Es un error de base pensar que la política anticontaminación funcionará cuando las empresas apliquen un piadoso autocontrol o los consumidores se disciplinen en su consumo energético. El hecho de que se nos anime a no derrochar energía demuestra que su precio es demasiado bajo. Al fin y al cabo, el gobierno no nos pide que ahorremos café, molibdeno, detergente o cualquiera de los productos que usamos a diario. ¿Por qué no? Porque su precio contempla con bastante exactitud el coste completo que su consumo imputa a la sociedad. En otras palabras, cuando el precio es adecuado no es necesario fomentar su conservación. Si yo quiero beber mucho café y estoy dispuesto a pagar su precio completo, mi decisión no perjudica a nadie. Los recursos acaban en manos de quienes más están dispuestos a hacer por ellos. Y así debe ser. El hecho de que el gobierno nos pida que ahorremos electricidad demuestra que su precio tendría que ser más alto. En un mundo ideal, no tendríamos que ahorrar energía, sino pagar un precio desorbitado por ella.

A esta sociedad podríamos llamarla de «pagar por jugar». Hasta donde se pudiera, todos los aspectos globales deberían imputarse al individuo. Haríamos lo que quisiéramos, viviríamos como quisiéramos y seríamos todo lo individuales que nos diera la gana, siempre que pagáramos adecuadamente a todo el que se viera afectado por nuestra decisión. Habría que retribuir a la persona que dedica una hora de su día a cortarnos el pelo o a la persona que cultiva trigo para hacer el cruasán que tomamos por la mañana. Pero también habría que retribuir a la persona cuyo viaje en transporte público se alarga porque hemos decidido sacar el coche en plena hora punta o al granjero cuya agua de riego se contamina con los residuos que genera nuestra basura en el vertedero local.

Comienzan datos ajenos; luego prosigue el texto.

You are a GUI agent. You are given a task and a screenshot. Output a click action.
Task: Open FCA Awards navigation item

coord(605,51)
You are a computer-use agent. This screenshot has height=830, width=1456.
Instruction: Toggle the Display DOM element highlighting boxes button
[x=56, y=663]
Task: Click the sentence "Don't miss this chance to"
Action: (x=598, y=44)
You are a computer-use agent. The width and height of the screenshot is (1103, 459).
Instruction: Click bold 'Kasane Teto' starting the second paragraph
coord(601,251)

«¿Y qué harían los pobres, los que no pudieran pagar?», sería la pregunta inevitable. Es un tema serio, pero planteado fuera de contexto. Proporcionarnos a todos energía barata sólo para asegurarnos de que a los pobres no les corten la electricidad en mitad del invierno supone un gasto colosal. Por cada dólar gastado en calentar las cocinas de los pobres se gastarán diez dólares en calentar las bañeras de los ricos. De igual modo, proporcionar a todo el mundo un alquiler barato para garantizar que nadie se queda sin hogar es una forma atrozmente ineficaz de beneficiar a los pobres. La forma correcta de tratar los problemas de los desfavorecidos es mediante ingresos adicionales, reformas laborales e incentivos económicos.

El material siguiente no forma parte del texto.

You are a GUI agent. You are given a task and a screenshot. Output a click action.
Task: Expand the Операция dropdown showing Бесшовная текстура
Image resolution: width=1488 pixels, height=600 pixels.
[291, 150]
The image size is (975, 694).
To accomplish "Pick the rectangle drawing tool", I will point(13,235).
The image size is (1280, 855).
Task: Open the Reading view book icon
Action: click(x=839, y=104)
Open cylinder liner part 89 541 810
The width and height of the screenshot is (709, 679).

En otras palabras, no todas las conexiones son buenas. La redistribución de las rentas no debería tener nada que ver con los problemas medioambientales. Quienes contaminen el ambiente deben pagar por ello independientemente de que sean ricos o pobres, porque así se acabará el problema de la contaminación. Esto puede ser ecología superficial, pero también es ecología eficaz. Bajo la superficie de cualquier problema medioambiental nos encontramos con un problema de acción colectiva. El dilema del preso y la tragedia de los comunes nos explican el modo en que estamos destruyendo el planeta, pero los ecologistas no parecen haberse enterado. En vez de centrarse en la eficacia de la normativa medioambiental, sólo nos llega una versión recalentada de la mitología contracultural, es decir, la manida crítica de la sociedad de masas disfrazada de ecología.

Conclusión

E
l poder que el mito de la contracultura ha ejercido sobre la conciencia política del último medio siglo es un legado del trauma que produjo la Alemania nazi a la civilización occidental. Después del Holocausto, lo que sólo era una cierta aversión al conformismo propia de artistas y románticos, se convirtió en un odio hipertrofiado hacia todo lo que tuviera el menor atisbo de rutina u obviedad. La conformidad alcanzó la categoría de pecado capital y la sociedad de masas se convirtió en la imagen de una distopía moderna. Quienes habrían sido ídolos populares en el siglo anterior empezaron a temer al pueblo por su violencia y crueldad latentes. En el caso de la izquierda progresista, la herida fue aún más profunda. A muchas personas les empezó a dar miedo no sólo el fascismo, sino
la propia sociedad en sí
La izquierda perdió la confianza en muchos de los pilares básicos de la sociedad, tales como la cortesía (incluido el protocolo), la ley y la burocracia. No obstante, sin estas bases es imposible organizar una convivencia social a gran escala.